[Stored data]

======

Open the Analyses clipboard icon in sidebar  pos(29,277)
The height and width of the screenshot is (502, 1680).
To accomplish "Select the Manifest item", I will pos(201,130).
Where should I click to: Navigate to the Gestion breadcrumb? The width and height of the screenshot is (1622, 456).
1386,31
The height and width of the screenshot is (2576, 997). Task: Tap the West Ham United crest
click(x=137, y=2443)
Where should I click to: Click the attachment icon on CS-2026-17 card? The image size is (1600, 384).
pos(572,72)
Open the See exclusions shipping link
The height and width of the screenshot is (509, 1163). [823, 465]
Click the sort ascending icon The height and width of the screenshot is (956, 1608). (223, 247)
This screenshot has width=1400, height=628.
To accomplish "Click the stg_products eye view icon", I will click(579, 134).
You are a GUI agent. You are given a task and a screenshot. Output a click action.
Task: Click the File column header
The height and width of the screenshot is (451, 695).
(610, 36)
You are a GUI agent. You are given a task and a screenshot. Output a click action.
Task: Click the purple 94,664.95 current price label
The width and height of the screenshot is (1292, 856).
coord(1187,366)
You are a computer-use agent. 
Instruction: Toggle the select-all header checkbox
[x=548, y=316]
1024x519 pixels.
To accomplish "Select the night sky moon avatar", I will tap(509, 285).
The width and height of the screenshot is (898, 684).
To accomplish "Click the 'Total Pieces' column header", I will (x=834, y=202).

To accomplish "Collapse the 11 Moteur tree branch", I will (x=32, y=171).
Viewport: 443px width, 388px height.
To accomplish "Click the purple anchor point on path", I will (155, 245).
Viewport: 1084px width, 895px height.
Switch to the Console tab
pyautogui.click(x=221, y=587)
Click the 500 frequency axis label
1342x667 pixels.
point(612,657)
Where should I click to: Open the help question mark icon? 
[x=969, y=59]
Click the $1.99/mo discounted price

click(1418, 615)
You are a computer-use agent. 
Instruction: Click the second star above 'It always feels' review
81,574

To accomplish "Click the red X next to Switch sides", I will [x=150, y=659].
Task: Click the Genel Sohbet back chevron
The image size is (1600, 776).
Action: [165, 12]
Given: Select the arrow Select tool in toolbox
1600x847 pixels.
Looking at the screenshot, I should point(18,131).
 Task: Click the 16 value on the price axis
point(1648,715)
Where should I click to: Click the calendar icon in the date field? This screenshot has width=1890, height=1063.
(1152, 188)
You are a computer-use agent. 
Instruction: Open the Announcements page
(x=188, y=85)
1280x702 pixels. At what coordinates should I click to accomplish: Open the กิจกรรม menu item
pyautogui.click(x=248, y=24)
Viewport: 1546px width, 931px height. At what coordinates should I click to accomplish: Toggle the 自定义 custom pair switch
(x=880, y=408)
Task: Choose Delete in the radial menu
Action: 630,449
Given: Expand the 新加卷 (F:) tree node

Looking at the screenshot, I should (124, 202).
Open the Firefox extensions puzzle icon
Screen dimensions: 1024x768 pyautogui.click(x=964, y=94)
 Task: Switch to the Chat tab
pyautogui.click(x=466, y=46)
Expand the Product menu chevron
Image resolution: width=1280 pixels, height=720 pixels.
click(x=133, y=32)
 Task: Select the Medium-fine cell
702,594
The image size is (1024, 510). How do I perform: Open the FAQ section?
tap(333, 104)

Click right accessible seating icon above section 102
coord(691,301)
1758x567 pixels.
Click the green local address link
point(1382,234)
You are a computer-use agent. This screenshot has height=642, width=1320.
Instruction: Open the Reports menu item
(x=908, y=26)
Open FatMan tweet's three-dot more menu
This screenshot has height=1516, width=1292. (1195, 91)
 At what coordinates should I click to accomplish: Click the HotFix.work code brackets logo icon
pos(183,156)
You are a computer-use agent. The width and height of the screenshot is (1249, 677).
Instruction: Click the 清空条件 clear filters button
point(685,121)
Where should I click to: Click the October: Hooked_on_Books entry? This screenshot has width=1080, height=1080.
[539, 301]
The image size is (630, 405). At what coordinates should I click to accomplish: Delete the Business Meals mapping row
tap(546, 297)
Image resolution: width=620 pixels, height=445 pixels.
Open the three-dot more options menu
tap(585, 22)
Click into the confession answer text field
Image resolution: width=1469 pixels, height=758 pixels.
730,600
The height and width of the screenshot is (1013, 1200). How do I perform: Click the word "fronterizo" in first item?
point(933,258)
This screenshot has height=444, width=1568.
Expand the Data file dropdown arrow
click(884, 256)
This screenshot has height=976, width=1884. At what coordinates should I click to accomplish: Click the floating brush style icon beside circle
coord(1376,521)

======

WHAT THIS TASK INVOLVES: Repeat, word for word, all of the data shown above.

RESPONSE:
Open the Analyses clipboard icon in sidebar  pos(29,277)
The height and width of the screenshot is (502, 1680).
To accomplish "Select the Manifest item", I will pos(201,130).
Where should I click to: Navigate to the Gestion breadcrumb? The width and height of the screenshot is (1622, 456).
1386,31
The height and width of the screenshot is (2576, 997). Task: Tap the West Ham United crest
click(x=137, y=2443)
Where should I click to: Click the attachment icon on CS-2026-17 card? The image size is (1600, 384).
pos(572,72)
Open the See exclusions shipping link
The height and width of the screenshot is (509, 1163). [823, 465]
Click the sort ascending icon The height and width of the screenshot is (956, 1608). (223, 247)
This screenshot has width=1400, height=628.
To accomplish "Click the stg_products eye view icon", I will click(579, 134).
You are a GUI agent. You are given a task and a screenshot. Output a click action.
Task: Click the File column header
The height and width of the screenshot is (451, 695).
(610, 36)
You are a GUI agent. You are given a task and a screenshot. Output a click action.
Task: Click the purple 94,664.95 current price label
The width and height of the screenshot is (1292, 856).
coord(1187,366)
You are a computer-use agent. 
Instruction: Toggle the select-all header checkbox
[x=548, y=316]
1024x519 pixels.
To accomplish "Select the night sky moon avatar", I will tap(509, 285).
The width and height of the screenshot is (898, 684).
To accomplish "Click the 'Total Pieces' column header", I will (x=834, y=202).

To accomplish "Collapse the 11 Moteur tree branch", I will (x=32, y=171).
Viewport: 443px width, 388px height.
To accomplish "Click the purple anchor point on path", I will (155, 245).
Viewport: 1084px width, 895px height.
Switch to the Console tab
pyautogui.click(x=221, y=587)
Click the 500 frequency axis label
1342x667 pixels.
point(612,657)
Where should I click to: Open the help question mark icon? 
[x=969, y=59]
Click the $1.99/mo discounted price

click(1418, 615)
You are a computer-use agent. 
Instruction: Click the second star above 'It always feels' review
81,574

To accomplish "Click the red X next to Switch sides", I will [x=150, y=659].
Task: Click the Genel Sohbet back chevron
The image size is (1600, 776).
Action: [165, 12]
Given: Select the arrow Select tool in toolbox
1600x847 pixels.
Looking at the screenshot, I should point(18,131).
 Task: Click the 16 value on the price axis
point(1648,715)
Where should I click to: Click the calendar icon in the date field? This screenshot has width=1890, height=1063.
(1152, 188)
You are a computer-use agent. 
Instruction: Open the Announcements page
(x=188, y=85)
1280x702 pixels. At what coordinates should I click to accomplish: Open the กิจกรรม menu item
pyautogui.click(x=248, y=24)
Viewport: 1546px width, 931px height. At what coordinates should I click to accomplish: Toggle the 自定义 custom pair switch
(x=880, y=408)
Task: Choose Delete in the radial menu
Action: 630,449
Given: Expand the 新加卷 (F:) tree node

Looking at the screenshot, I should (124, 202).
Open the Firefox extensions puzzle icon
Screen dimensions: 1024x768 pyautogui.click(x=964, y=94)
 Task: Switch to the Chat tab
pyautogui.click(x=466, y=46)
Expand the Product menu chevron
Image resolution: width=1280 pixels, height=720 pixels.
click(x=133, y=32)
 Task: Select the Medium-fine cell
702,594
The image size is (1024, 510). How do I perform: Open the FAQ section?
tap(333, 104)

Click right accessible seating icon above section 102
coord(691,301)
1758x567 pixels.
Click the green local address link
point(1382,234)
You are a computer-use agent. This screenshot has height=642, width=1320.
Instruction: Open the Reports menu item
(x=908, y=26)
Open FatMan tweet's three-dot more menu
This screenshot has height=1516, width=1292. (1195, 91)
 At what coordinates should I click to accomplish: Click the HotFix.work code brackets logo icon
pos(183,156)
You are a computer-use agent. The width and height of the screenshot is (1249, 677).
Instruction: Click the 清空条件 clear filters button
point(685,121)
Where should I click to: Click the October: Hooked_on_Books entry? This screenshot has width=1080, height=1080.
[539, 301]
The image size is (630, 405). At what coordinates should I click to accomplish: Delete the Business Meals mapping row
tap(546, 297)
Image resolution: width=620 pixels, height=445 pixels.
Open the three-dot more options menu
tap(585, 22)
Click into the confession answer text field
Image resolution: width=1469 pixels, height=758 pixels.
730,600
The height and width of the screenshot is (1013, 1200). How do I perform: Click the word "fronterizo" in first item?
point(933,258)
This screenshot has height=444, width=1568.
Expand the Data file dropdown arrow
click(884, 256)
This screenshot has height=976, width=1884. At what coordinates should I click to accomplish: Click the floating brush style icon beside circle
coord(1376,521)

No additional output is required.